§ **Reading text**:
☆ ☆ ☆

One other point from the above example, one solution to counteract this slow down with animatedline is to set a maximum on the # of data points that it stores, where the # of data points is sufficient to cover the window being plotted, but less than storing every point. This would almost certainly reduce the impact of having too many points in memory, but would cause problems if the window width were ever increased. In my use case I wanted the ability to plot a specified width (time duration) by default, as well as the ability to increase or decrease that width, and to scroll backwards to see previous data. Increasing the width and scrolling backwards would not be supported by animatedline if only a limited # of data points were retained in memory.

Code for the above is available at: [speed_example_03.m]

Speed Summary: Matlab’s animatedline function is designed to efficiently plot data as new points are added. From what I can tell it is not designed to plot data fast. The streaming functionality of plotBig in contrast is designed to plot data fast AND to support plotting new data as it is added. The relative speedup between the two is dependent on how many points have been added to the plot objects, as well as how many points are plotted.

Implementation Details

Internally the streaming data object preallocates a buffer of a given size. When new data points are added, they are added to the internal buffer. If the added data would cause the buffer to overflow, the buffer is resized based on a specified growth rate (the default is to double the buffer size).

☆ ☆ ☆

§ **Recorded data**:
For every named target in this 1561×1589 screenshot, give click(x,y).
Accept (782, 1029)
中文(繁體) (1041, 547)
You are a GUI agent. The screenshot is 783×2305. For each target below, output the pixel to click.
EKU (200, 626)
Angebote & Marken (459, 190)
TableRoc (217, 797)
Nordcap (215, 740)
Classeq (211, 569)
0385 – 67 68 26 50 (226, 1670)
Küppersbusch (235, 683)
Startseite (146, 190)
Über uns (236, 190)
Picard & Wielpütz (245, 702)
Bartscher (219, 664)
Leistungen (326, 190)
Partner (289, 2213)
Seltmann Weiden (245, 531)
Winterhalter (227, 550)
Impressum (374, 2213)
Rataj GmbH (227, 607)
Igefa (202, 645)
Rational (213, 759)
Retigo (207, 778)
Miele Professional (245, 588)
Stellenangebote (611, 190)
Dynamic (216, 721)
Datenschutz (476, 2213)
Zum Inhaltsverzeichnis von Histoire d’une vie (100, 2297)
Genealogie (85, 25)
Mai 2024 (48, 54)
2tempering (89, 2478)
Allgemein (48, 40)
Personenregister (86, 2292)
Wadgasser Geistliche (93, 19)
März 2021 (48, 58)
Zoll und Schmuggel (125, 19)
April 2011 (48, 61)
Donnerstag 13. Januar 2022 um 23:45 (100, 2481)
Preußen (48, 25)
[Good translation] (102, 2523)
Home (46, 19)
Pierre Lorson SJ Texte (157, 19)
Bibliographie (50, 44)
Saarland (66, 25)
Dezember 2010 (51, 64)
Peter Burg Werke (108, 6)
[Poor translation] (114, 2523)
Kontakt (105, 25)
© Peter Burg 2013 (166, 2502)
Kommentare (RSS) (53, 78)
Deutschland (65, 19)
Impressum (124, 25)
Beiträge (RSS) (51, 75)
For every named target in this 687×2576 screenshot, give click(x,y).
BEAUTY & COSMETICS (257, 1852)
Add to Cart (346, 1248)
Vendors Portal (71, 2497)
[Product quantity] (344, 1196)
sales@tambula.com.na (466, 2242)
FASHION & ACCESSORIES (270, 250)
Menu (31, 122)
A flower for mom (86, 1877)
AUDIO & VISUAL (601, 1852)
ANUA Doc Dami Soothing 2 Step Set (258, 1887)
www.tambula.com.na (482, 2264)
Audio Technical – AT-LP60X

☆ ☆ ☆

§ **Things to do**:
1: In the text on plotBig and animatedline, how is the streaming buffer resized by default when added data would overflow it?
2: Please extend the text on plotBig and animatedline, picking up after its final sentence.

§ **Expected answers**:
1: The buffer size is doubled.

2:
When plotting via the plotBig function, the streaming data class is detected and a data reduction call is made to the streaming class, rather than being handled by the default class that operates on normal arrays.

As a reminder from the other blog post on this library, the plotting speedup comes from only plotting a subset of data points that appears the same (to the viewer) as plotting all of the data points. More specifically I only plot min and max values at approximately one pair per pixel. In other words if we had 1 million data points per pixel, I would only plot 2 values for those 1 million data points, the min of those 1 million values and the max (see other blog post for more details).

The streaming class has three things that it does which is different from the default behavior.

  1. The size of the buffer is not necessarily the same as the size of the valid data. This needs to be kept in mind when doing the data reduction.
  2. I decided to also compute a reduced data set, when data points are added, to speed up future data reduction. For example, from 1 million data points, I only hold on to 1000 data points, or more specifically 500 pairs of min/max values as a second smaller buffer. If we plot enough data (10 of millions of points or more), then the data reduction is computed on this smaller buffer, rather than on the larger original data. This was meant to help when streaming extreme amounts of data - data close to memory limits - although I haven’t fully tested its utility relative to reducing the original array.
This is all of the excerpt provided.